TÉO BECHER
EMMÊLEMENT ET AUTRES HISTOIRES DE FORÊTS
Téo Becher is one of the laureates of the Résidence 1+2 #2023.
For his series Emmêlement et autres histoires de forêts, he accompanied researchers from the laboratoire GEODE (Géographie de l’Environnement) in Toulouse (GEODE – CNRS/Université Toulouse Jean Jaurès) on field trips. Téo’s questions are rooted in the incessant opposition between nature and culture. The photographer includes in his approach a major issue: the impact of human activity on the landscape. Téo is also interested in scientific and museum representations of nature, photographing researchers’ samples in the laboratory, as well as certain artifacts on display at the Muséum d’Histoire Naturelle in Toulouse.
These images question the establishment of a relationship with the world through the visual production of science, and the ways in which this production is shown to the public, according to a strict classification that reinforces the separation between nature and culture. By exploring the mountains and forests of the Occitan region, the aim is to analyze our perception of what we call nature. What concrete consequences does this perception have?
Téo Becher invites us to rethink the way we look at our environment, and makes us aware of the importance of making it more complex.
Téo Becher (1991-) was born in France and now lives in Brussels. His photographic work focuses on the complex relationship between nature and culture. His photographs suggest the trace of human intervention in different environments, transformed according to human needs.
A new era of bonds
The series Emmêlement et autres histoires de forêts questions the notions of nature and culture, interrogating the limits, edges and interactions between these two concepts built on antagonisms that can be considered relatively false or mystifying. Accompanied by researchers from the laboratoire Géographie de l'Environnement (GEODE - CNRS/Université Toulouse Jean Jaurès) in Toulouse, Téo Becher walked in natural spaces - mountains and forests - in search of the traces left by humans in the landscape.
At what point do we distinguish between an intervention that transforms the environment and its full integration into the environment?

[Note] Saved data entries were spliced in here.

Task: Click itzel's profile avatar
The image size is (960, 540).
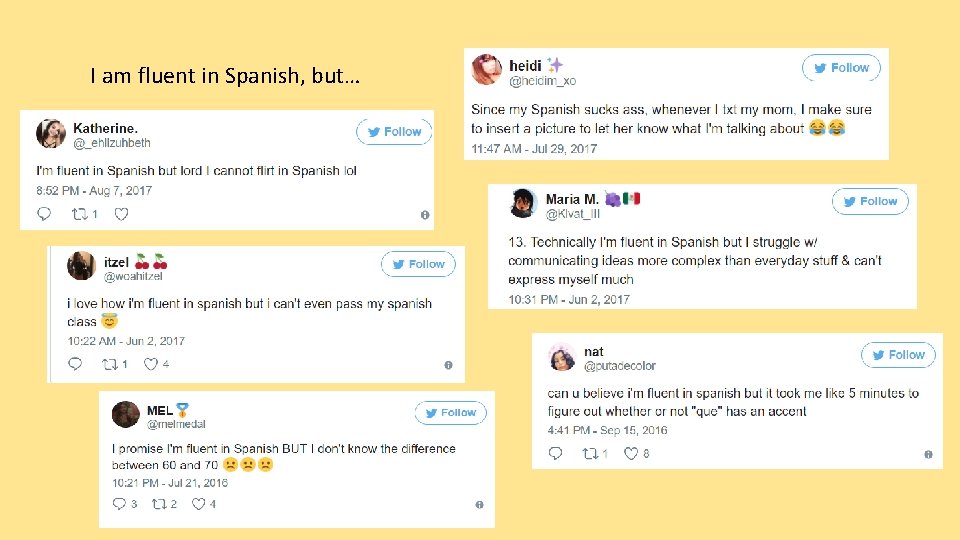Action: tap(81, 266)
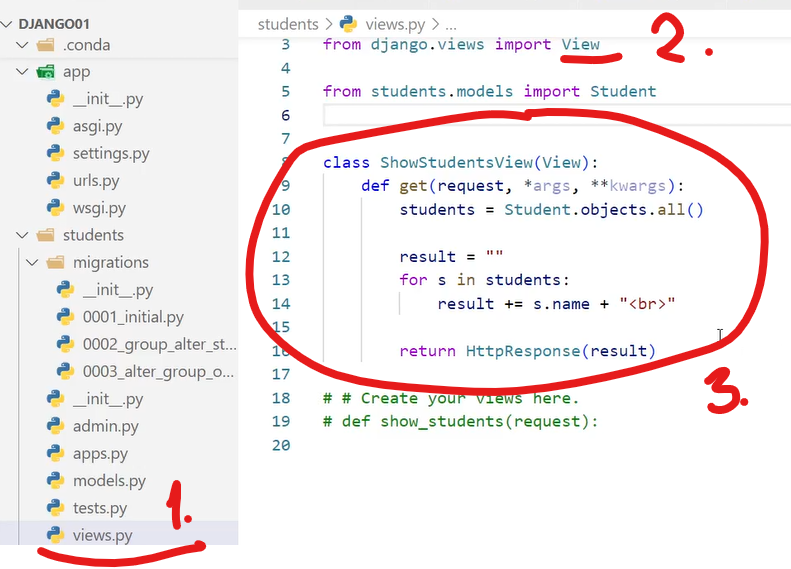791x569 pixels.
Task: Open urls.py from the app folder
Action: point(96,181)
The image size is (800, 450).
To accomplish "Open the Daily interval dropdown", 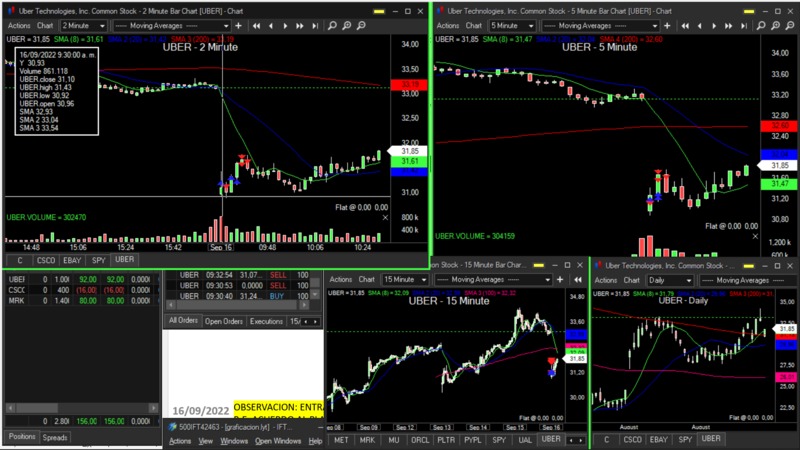I will pos(670,280).
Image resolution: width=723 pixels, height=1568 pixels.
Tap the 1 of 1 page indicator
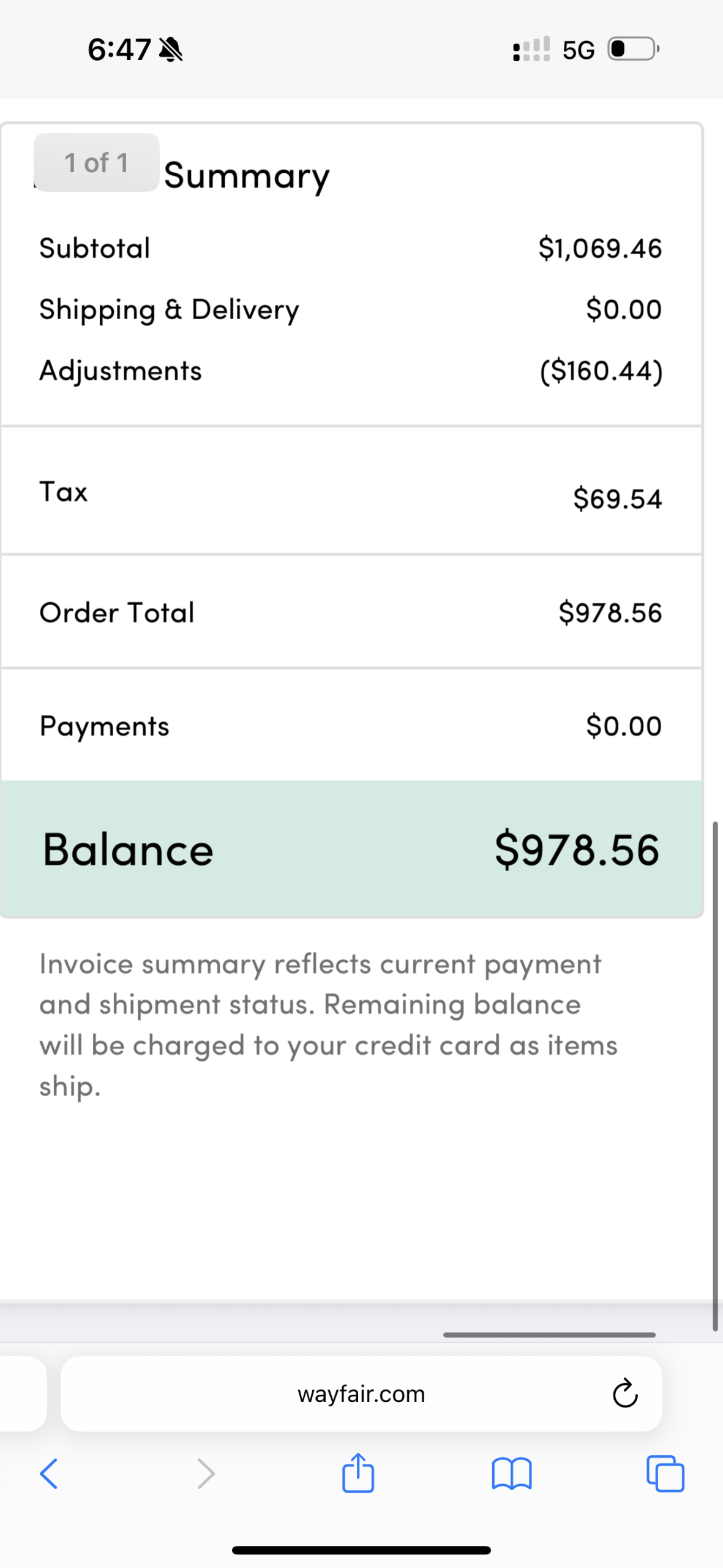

When can we consider that the orthesis, or any structure placed in the territory by modifying it, has lost its power of artificialization?
Should we simply wait for time to do its work and smooth the eyes of the viewer?
The anthropologist Philippe Descola has clearly shown in his major works that the Western dualism between nature and culture is far from being self-evident everywhere on the planet, and that there are many other ways of objectifying the world and others. The concept of nature has thus nothing natural about it, as well as that of landscape, which is an aesthetic and social construction, the framing of a place being able to proceed from a will to control the space to reduce its complexity and mobility.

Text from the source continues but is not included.